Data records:

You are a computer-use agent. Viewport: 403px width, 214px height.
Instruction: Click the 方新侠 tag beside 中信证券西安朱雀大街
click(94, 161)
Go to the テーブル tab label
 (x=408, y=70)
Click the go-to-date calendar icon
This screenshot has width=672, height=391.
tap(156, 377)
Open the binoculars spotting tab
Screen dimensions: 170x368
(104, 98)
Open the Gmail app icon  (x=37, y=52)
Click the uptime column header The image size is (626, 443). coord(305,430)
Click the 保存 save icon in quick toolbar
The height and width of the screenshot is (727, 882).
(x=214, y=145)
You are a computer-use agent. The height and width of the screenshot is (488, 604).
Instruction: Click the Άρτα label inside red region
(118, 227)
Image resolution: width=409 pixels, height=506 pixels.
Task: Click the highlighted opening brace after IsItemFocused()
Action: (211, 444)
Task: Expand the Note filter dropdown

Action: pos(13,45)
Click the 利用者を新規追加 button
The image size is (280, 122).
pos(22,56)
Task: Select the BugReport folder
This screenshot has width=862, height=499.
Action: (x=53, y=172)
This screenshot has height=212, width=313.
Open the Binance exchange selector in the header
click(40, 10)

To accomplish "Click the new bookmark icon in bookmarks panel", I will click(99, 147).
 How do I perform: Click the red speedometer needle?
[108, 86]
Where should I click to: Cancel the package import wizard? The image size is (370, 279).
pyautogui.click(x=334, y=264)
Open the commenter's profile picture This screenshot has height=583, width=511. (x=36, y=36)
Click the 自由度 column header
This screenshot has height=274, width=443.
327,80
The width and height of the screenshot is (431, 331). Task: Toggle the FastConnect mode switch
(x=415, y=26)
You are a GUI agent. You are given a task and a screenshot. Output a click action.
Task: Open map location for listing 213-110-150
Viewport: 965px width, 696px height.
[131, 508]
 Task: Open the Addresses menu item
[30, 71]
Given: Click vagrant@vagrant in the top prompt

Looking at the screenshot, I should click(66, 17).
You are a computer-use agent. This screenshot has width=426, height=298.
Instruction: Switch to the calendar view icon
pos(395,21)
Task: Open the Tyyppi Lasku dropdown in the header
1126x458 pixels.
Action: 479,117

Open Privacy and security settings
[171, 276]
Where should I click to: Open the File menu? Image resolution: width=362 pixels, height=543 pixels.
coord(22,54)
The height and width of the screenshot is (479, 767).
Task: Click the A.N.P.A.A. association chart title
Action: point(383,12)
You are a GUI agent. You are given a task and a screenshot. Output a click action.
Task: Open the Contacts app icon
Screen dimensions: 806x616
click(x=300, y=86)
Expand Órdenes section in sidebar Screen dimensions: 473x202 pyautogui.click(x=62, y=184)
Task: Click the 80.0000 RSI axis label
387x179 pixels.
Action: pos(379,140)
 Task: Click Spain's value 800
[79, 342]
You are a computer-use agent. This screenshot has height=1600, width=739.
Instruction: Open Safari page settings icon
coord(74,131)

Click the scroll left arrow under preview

EXERCISE
The records above must be set down again exactly as written.

EXPECTED ANSWER
You are a computer-use agent. Viewport: 403px width, 214px height.
Instruction: Click the 方新侠 tag beside 中信证券西安朱雀大街
click(94, 161)
Go to the テーブル tab label
 (x=408, y=70)
Click the go-to-date calendar icon
This screenshot has width=672, height=391.
tap(156, 377)
Open the binoculars spotting tab
Screen dimensions: 170x368
(104, 98)
Open the Gmail app icon  (x=37, y=52)
Click the uptime column header The image size is (626, 443). coord(305,430)
Click the 保存 save icon in quick toolbar
The height and width of the screenshot is (727, 882).
(x=214, y=145)
You are a computer-use agent. The height and width of the screenshot is (488, 604).
Instruction: Click the Άρτα label inside red region
(118, 227)
Image resolution: width=409 pixels, height=506 pixels.
Task: Click the highlighted opening brace after IsItemFocused()
Action: (211, 444)
Task: Expand the Note filter dropdown

Action: pos(13,45)
Click the 利用者を新規追加 button
The image size is (280, 122).
pos(22,56)
Task: Select the BugReport folder
This screenshot has width=862, height=499.
Action: (x=53, y=172)
This screenshot has height=212, width=313.
Open the Binance exchange selector in the header
click(40, 10)

To accomplish "Click the new bookmark icon in bookmarks panel", I will click(99, 147).
 How do I perform: Click the red speedometer needle?
[108, 86]
Where should I click to: Cancel the package import wizard? The image size is (370, 279).
pyautogui.click(x=334, y=264)
Open the commenter's profile picture This screenshot has height=583, width=511. (x=36, y=36)
Click the 自由度 column header
This screenshot has height=274, width=443.
327,80
The width and height of the screenshot is (431, 331). Task: Toggle the FastConnect mode switch
(x=415, y=26)
You are a GUI agent. You are given a task and a screenshot. Output a click action.
Task: Open map location for listing 213-110-150
Viewport: 965px width, 696px height.
[131, 508]
 Task: Open the Addresses menu item
[30, 71]
Given: Click vagrant@vagrant in the top prompt

Looking at the screenshot, I should click(66, 17).
You are a computer-use agent. This screenshot has width=426, height=298.
Instruction: Switch to the calendar view icon
pos(395,21)
Task: Open the Tyyppi Lasku dropdown in the header
1126x458 pixels.
Action: 479,117

Open Privacy and security settings
[171, 276]
Where should I click to: Open the File menu? Image resolution: width=362 pixels, height=543 pixels.
coord(22,54)
The height and width of the screenshot is (479, 767).
Task: Click the A.N.P.A.A. association chart title
Action: point(383,12)
You are a GUI agent. You are given a task and a screenshot. Output a click action.
Task: Open the Contacts app icon
Screen dimensions: 806x616
click(x=300, y=86)
Expand Órdenes section in sidebar Screen dimensions: 473x202 pyautogui.click(x=62, y=184)
Task: Click the 80.0000 RSI axis label
387x179 pixels.
Action: pos(379,140)
 Task: Click Spain's value 800
[79, 342]
You are a computer-use agent. This screenshot has height=1600, width=739.
Instruction: Open Safari page settings icon
coord(74,131)

Click the scroll left arrow under preview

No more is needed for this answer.